Oil increase effect curve of well SP-1 with CO2 huff-n-puff.
6. Discussion
-
(1)
When tight oil reservoirs are developed with vertical wells in depressurization and solution gas drive, a small wellbore drainage surface results in low liquid inflow capacity for wellbore storage and low oil productivity. However, when tight oil reservoirs are developed with horizontal wells and reservoir fracturing, the effective drainage surface of the reservoir is increased, and liquid inflow capacity from the reservoir to the wellbore also increases a lot, and the oil production rate of the fractured horizontal well and oil recovery factor of the reservoir are all improved.
-
(2)
When tight oil reservoirs are developed with fractured horizontal wells for the economic limit of oil production rate, CO2 huff-n-puff can supplement the reservoir and enhance the recovery rate mainly due to the ability of CO2 of reducing viscosity, dissolving, and swelling crude oil. Moreover, the pressure decline rate should be controlled to slow down the CO2 separation rate from crude oil to prolong the effective development period of tight oil reservoirs.
-
(3)
Presently, EOR technique research of tight oil reservoirs mainly focuses on the optimization of reservoir fracturing reconstruction parameters, CO2 or other energy supplement gases flooding or huff-n-puff parameters, and the EOR mechanism analysis. However, tight oil reservoir development is systematic engineering; thus, engineering and geological factors should be fully considered when EOR technical parameters are optimized. In this paper, a systematic study of the tight reservoir EOR technique has been proposed considering the fine reservoir geological description, drilling engineering optimization, reservoir reconstruction parameter optimization, and later energy supplement parameter optimization.
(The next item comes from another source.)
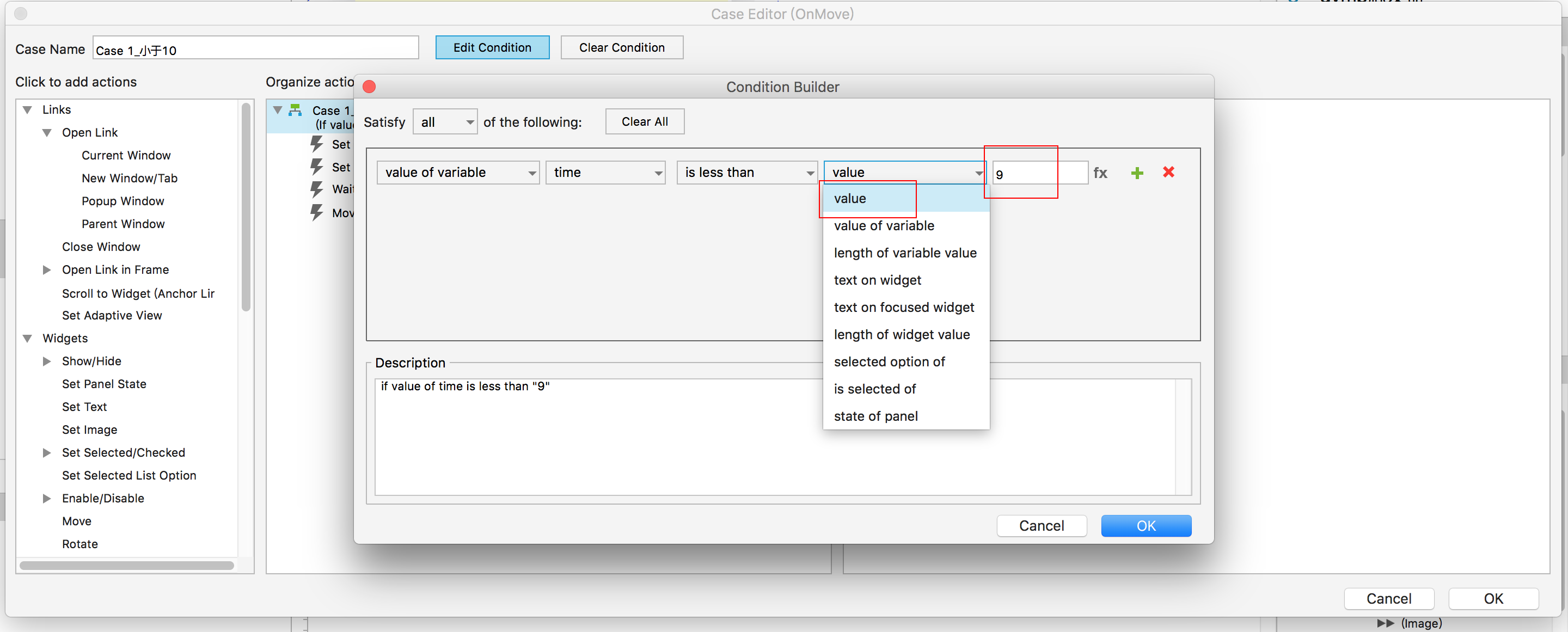Open the time variable dropdown
1568x632 pixels.
[x=605, y=173]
Furthermore, the concept of precise drilling, precise reservoir fracturing, and precise energy supplement is also proposed to improve the development effect of tight oil reservoirs. Through on-site precise EOR pilot experiments of SP-1, a good oil-increasing effect has been achieved.
7. Conclusions
-
(1)
In order to improve the development effect of tight oil reservoirs, precise horizontal well trajectory placement and large-scale reservoir volume fracturing are conducted, and the daily oil production of every horizontal well increased to 5 ton, and the effective development circle lasts for 32 months, achieving good development results.
-
(2)
reference to the deposit facies, sandstone thickness, oil-bearing nature, and other parameters, the drilling trajectory of horizontal wells is optimized, and more than 80% of the oil-bearing sandstone drilled by the SP-1 well is of oil immersion and oil stain types. The optimized fracture length of the horizontal well volume fracturing is between 500 and 800 m to obtain the largest reservoir reconstruction volume, and the fracture length of the horizontal well is monitored by micro-seismic monitoring. Ultimately, the precise reservoir fracturing scale of every horizontal well is sufficient for the reservoir EOR.
-
(3)
After the oil production rate reduces to the economic limit, CO2 energy supplement technology can effectively prolong the effective development period of tight oil reservoirs and increase the oil recovery rate. The pilot experiment of CO2 injection and huff-n-puff of the SP-1 well shows that the reservoir pressure increases from 4.8 to 9.5 MPa, and the daily oil production increases from 1.9 to 10.3 ton after 8000 ton of CO2 is injected into the tight oil reservoir with 45 d energy storage time waiting, and a good oil development effect is obtained.
Acknowledgments
This work is supported by the National Natural Science Foundation of China (grant no.: 51774095) and Heilongjiang Postdoctoral Fund (grant no.: LBH-Q20010). Furthermore, the authors would like to thank all members of the research team.
The authors declare no competing financial interest.